No podía ver nada escondida ahí en
donde estaba. Si me paraba iba a hacer ruido, por lo que nomás me pude imaginar
la cara de mi hermano, su voz tartamudeó cuando le quiso contestar, pero
escuché de nuevo que la mujer se fue alejando hasta salir de la iglesia.
Yo sé que ahorita no está mucho
para filosofar y demás, ¿verdad, señor Buenrostro?; pero, ¿sabe algo?, la voz de
esa muchacha me hizo desconfiar: sonaba joven, y hasta bonita. No sé cómo explicarlo,
algo tenía que no me gustaba. No sé qué cosa sería, eh. El punto es que a ella hasta
se le oía la maldad. Y ha de pensar que estoy loca —que bueno, a cada rato me
lo dice; no me hago—, pero más loco mi hermano, porque dejó el libro de
oraciones en una banca y salió corriendo. Ese día, no supe nada de él. Así, ¡nada!…
igual de payaso que usted, se me iba sin desayunar cuando se enojaba.
Hasta eso, que dejara de estar
pululando en todos lados me dio libertad de hacer bastantitas cosas: colgué el
cuadro del padre Nicolás en su despacho; lavé las sotanas moradas y hasta me
pude echar un poco de espíritu con su vino de consagrar. Y fue un buen día: se
desapareció por completo el menonengo y me dejó a mis anchas por varias horas.
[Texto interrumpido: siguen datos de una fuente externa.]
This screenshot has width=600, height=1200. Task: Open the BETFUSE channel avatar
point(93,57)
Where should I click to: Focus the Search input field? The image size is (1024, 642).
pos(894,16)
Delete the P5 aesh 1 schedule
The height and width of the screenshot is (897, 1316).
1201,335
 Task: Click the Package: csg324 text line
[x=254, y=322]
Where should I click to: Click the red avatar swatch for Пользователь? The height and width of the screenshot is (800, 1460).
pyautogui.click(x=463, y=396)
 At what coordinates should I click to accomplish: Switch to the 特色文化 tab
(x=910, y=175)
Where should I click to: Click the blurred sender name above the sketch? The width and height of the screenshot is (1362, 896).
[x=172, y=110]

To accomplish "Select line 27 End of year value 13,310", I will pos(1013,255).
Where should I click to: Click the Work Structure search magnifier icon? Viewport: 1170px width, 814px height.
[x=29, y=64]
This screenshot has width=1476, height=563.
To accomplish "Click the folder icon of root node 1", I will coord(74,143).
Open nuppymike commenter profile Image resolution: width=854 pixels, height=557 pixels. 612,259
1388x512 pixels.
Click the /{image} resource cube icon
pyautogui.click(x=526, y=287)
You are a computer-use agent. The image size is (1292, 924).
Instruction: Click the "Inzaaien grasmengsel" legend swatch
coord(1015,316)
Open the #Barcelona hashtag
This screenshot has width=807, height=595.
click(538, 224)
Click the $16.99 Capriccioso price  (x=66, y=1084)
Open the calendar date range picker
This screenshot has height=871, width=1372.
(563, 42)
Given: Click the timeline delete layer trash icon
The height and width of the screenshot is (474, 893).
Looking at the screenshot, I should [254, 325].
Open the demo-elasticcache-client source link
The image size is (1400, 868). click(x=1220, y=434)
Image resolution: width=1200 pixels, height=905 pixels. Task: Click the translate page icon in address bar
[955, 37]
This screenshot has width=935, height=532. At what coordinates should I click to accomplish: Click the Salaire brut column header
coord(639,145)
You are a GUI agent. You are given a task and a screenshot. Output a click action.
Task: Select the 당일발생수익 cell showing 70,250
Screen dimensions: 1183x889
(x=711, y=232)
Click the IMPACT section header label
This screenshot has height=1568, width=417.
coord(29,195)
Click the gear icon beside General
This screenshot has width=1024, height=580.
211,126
Con decirle que hasta las jerónimas rezaron más a gusto en el convento. Lo que
sí se me olvidó fue terminar de limpiar el confesionario. Ya me regañarían
después porque una ancianita se descalabró porque dejé lleno de jabón; pobre
alma, ¡pero ella tiene la culpa! Si no hubiera pecado ni siquiera se hubiera
tenido que meter al confesionario, ¿a poco no?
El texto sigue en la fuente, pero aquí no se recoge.